Salbutamol recovery following acute bronchoconstriction was significantly delayed in patients receiving the combination inhalers. As can be seen from the minimal rescue consumption in our patients during the study, any subsensitivity response of salbutamol response can be attributed to effects of the LABA combination inhalers as such. The probable explanations for this phenomenon are due to LABA induced β2-adrenoceptor down regulation, induced β2-adrenoceptor uncoupling and associated desensitization, and prolonged β2-receptor occupancy, all of which have been shown in vivo[16, 39, 40, 41, 42]. This finding has clinical implications in that asthmatic patients who are on LABA + ICS combination may potentially have a delayed response to salbutamol during an acute episode of bronchoconstriction. Previous in vivo data in constricted airways have shown similar interaction between LABA and salbutamol [17, 19, 43], which is not overcome by a high dose (1600 µg) of the latter [15].

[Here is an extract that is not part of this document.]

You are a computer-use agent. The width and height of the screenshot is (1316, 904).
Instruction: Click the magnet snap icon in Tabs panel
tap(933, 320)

We observed a significantly higher PD20 after each combination inhaler vs the respective ICS alone, which may be explained by the residual effects of each LABA on airways smooth muscle, resulting in additional antagonism of methacholine-induced bronchoconstriction. Consequently the higher dose of methacholine administered in the presence of combination inhalers may itself have resulted in delayed recovery. However against this hypothesis would be the finding that the percentage fall in FEV1 following methacholine challenge was similar in all four groups, i.e. after each combination inhaler and respective ICS alone. If the delay in recovery was merely due to a higher administered dose of methacholine, one would perhaps expect an associated greater fall in FEV1 with the combination inhalers. Moreover, as this was a cross-over study, one would also anticipate that methacholine sensitivity per se to a given dose of ICS would not have changed appreciably.

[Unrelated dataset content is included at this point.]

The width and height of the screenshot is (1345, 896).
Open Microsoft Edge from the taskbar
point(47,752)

In conclusion, our results show that combination inhalers improve pulmonary function compared with their respective ICS given alone, but they do not exhibit any potentiation of anti-inflammatory effects on exhaled NO and serum ECP. Furthermore combination inhalers delay recovery following salbutamol when used for relief of acute bronchoconstriction.

Acknowledgments

This study received no support from the pharmaceutical industry and was funded from a departmental research grant from the University of Dundee.